Mon premier diplôme était agent de maintenance en équipement informatique et bureautique. Donc, ça m'a permis de faire 2 stages, un dans une mairie, et le deuxième ici au Conservatoire National des Arts et Métiers. Suite à ce stage, j'ai pu être embauché en CDD catégorie C comme agent de maintenance informatique. Je me suis inscrit comme élève au Conservatoire National des Arts et Métiers pour prendre des cours du soir, des unités d'enseignement. J'ai pu, grâce à ça, avoir un contrat de technicien au titre du handicap. Il me permettra d'ici un an de pouvoir avoir une titularisation. Je continue mes cours pour pouvoir aussi devenir par la suite assistant-ingénieur.
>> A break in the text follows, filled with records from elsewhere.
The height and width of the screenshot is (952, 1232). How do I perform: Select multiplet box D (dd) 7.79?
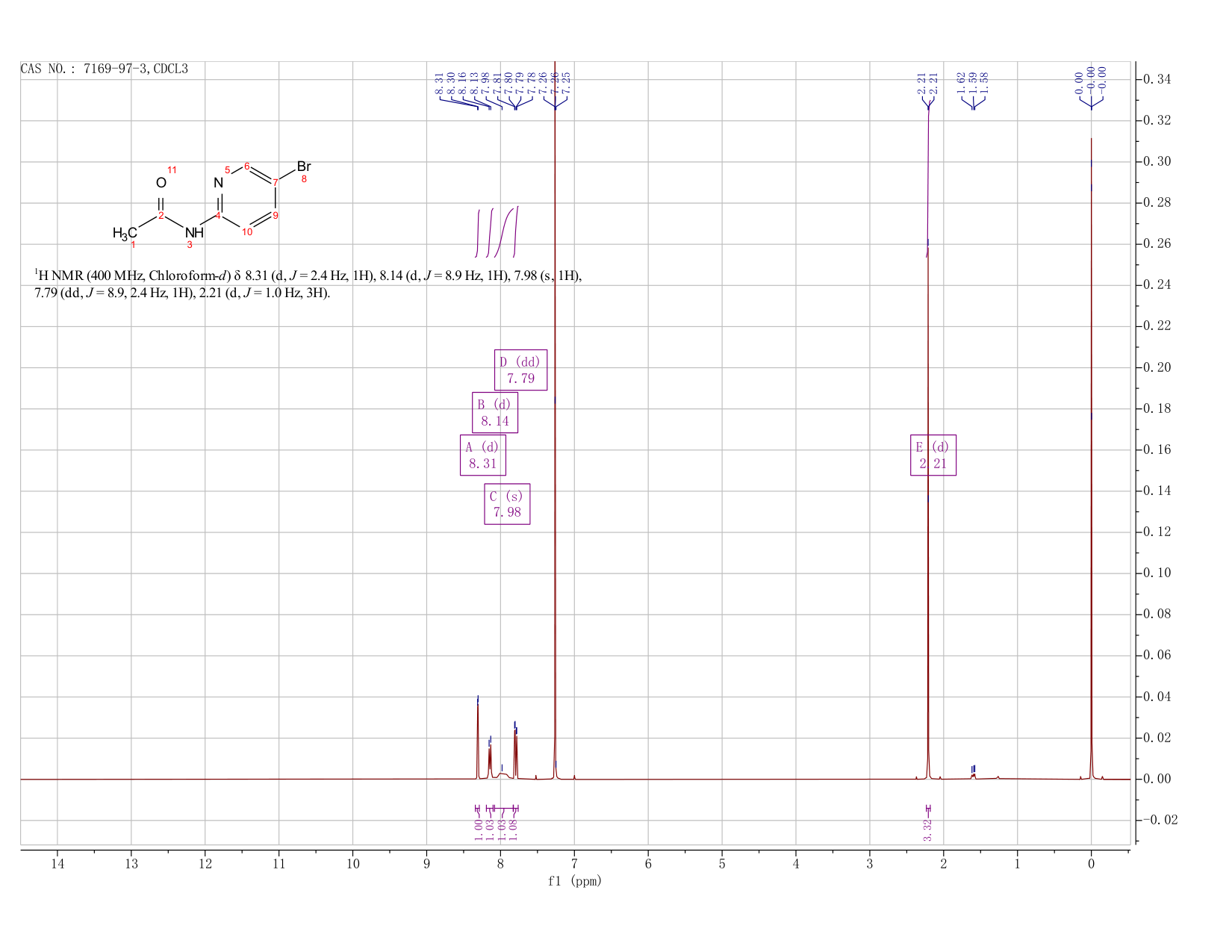click(x=520, y=370)
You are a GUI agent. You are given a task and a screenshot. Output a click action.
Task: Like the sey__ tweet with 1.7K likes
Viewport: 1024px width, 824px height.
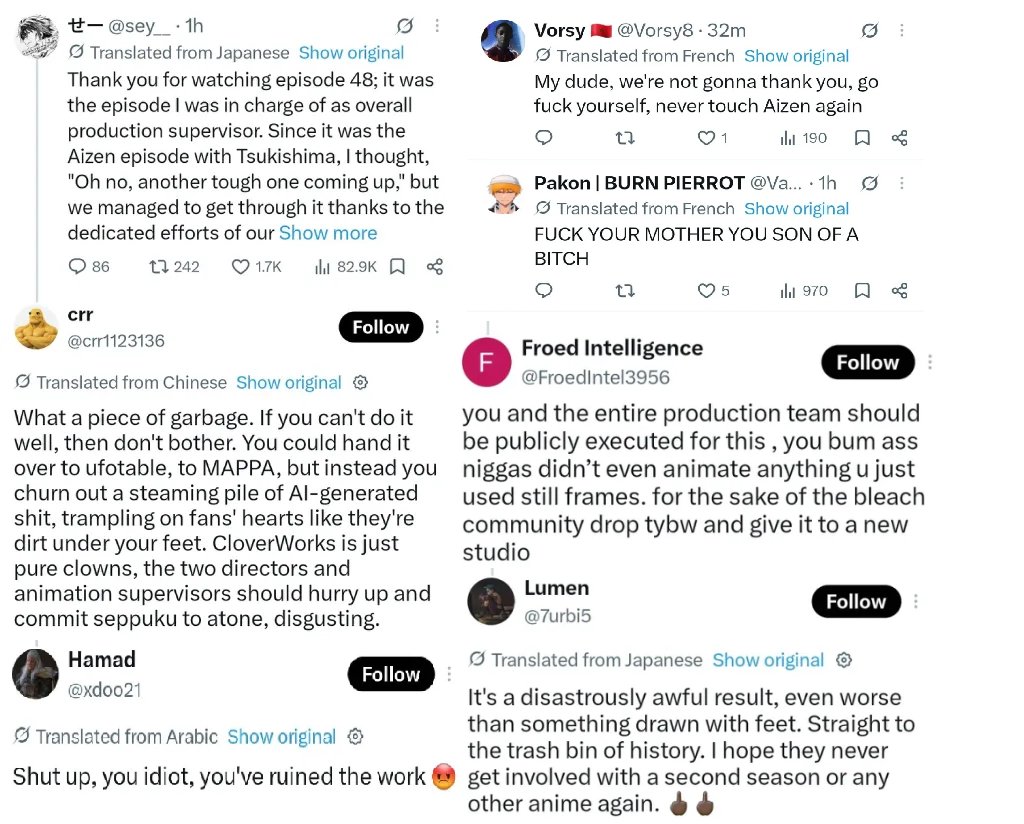[x=241, y=266]
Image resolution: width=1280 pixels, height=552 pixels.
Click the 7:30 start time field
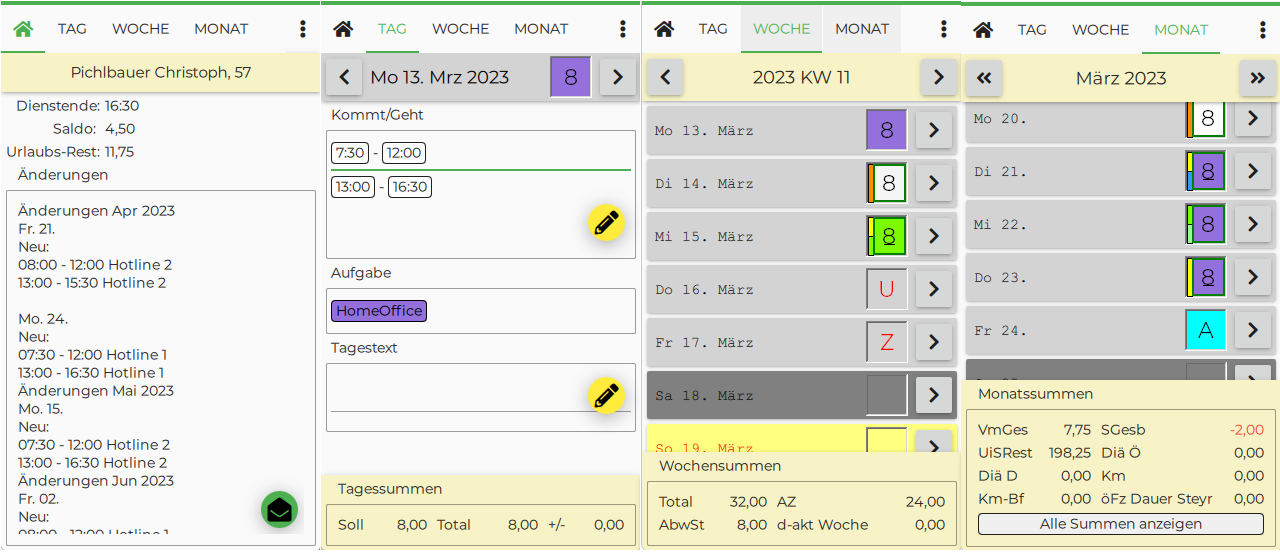[x=350, y=153]
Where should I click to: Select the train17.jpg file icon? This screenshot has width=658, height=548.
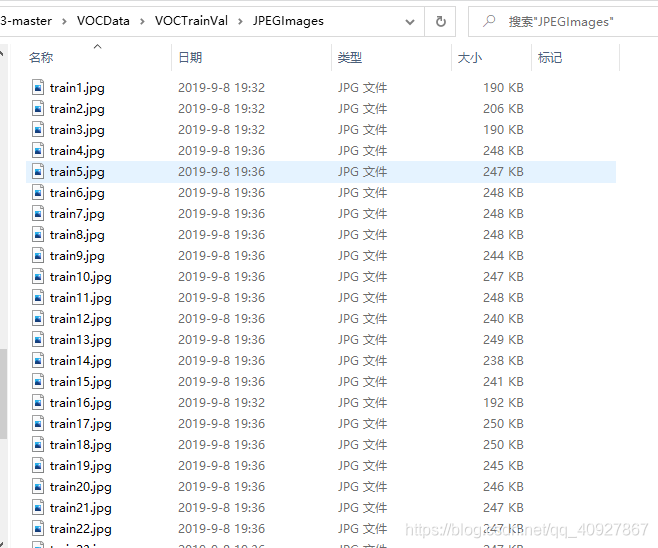coord(38,423)

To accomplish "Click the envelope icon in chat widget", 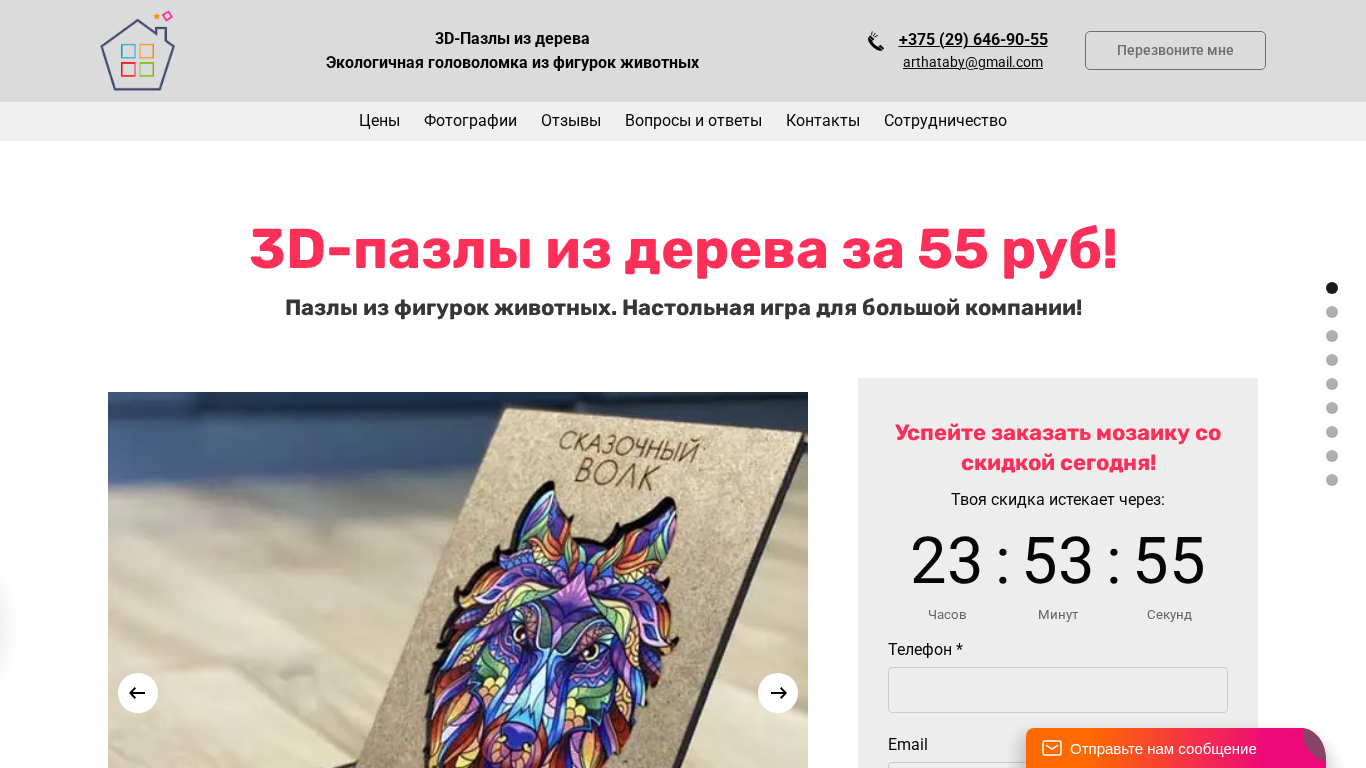I will click(x=1052, y=748).
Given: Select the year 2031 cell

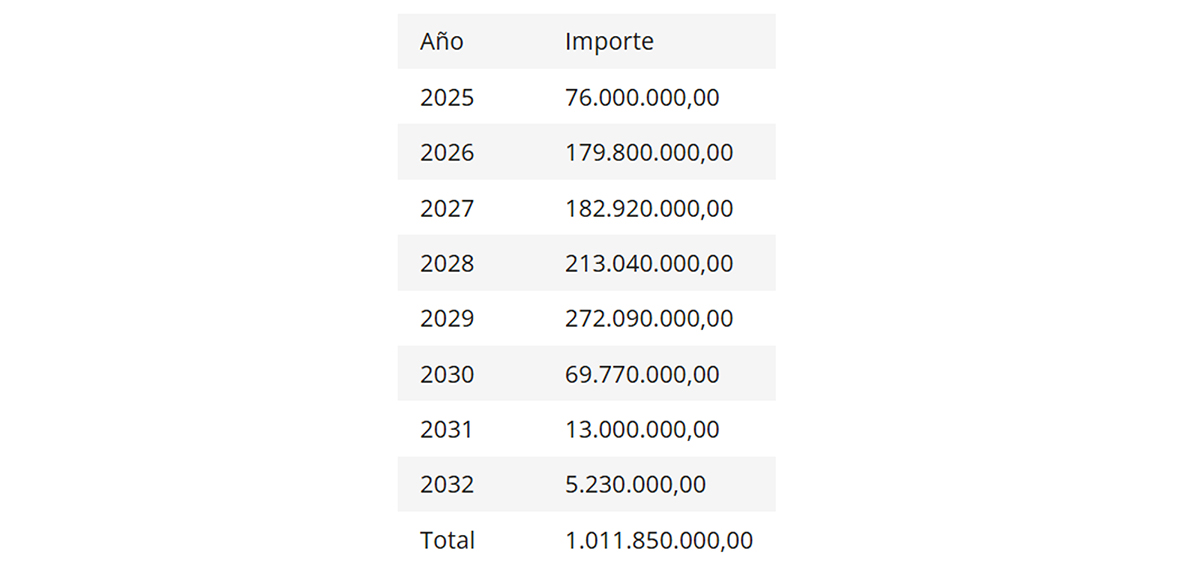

Grâce à la mission handicap du CNAM et la Médecine du travail, j'ai pu accéder à des aménagements de poste, notamment au niveau des ascenseurs, où j'ai une priorité.
Si je dois monter trop d'escaliers, j'ai mes collègues qui sont prêts à prendre la relève, si je ne peux pas accéder au site.
Pour moi, il est important de déclarer son handicap. Ce n'est pas toujours très évident pour les gens de faire des appels à l'aide, mais c'est une aide qui est considérable pour pouvoir continuer à vivre et à pouvoir évoluer.
Le fait de trouver une aide auprès des MDPH et des CRP m'a permis de rebondir, changer d'orientation, et évoluer dans une nouvelle carrière professionnelle.
Déclarer son handicap, ce n'est pas rien, mais ça change tout.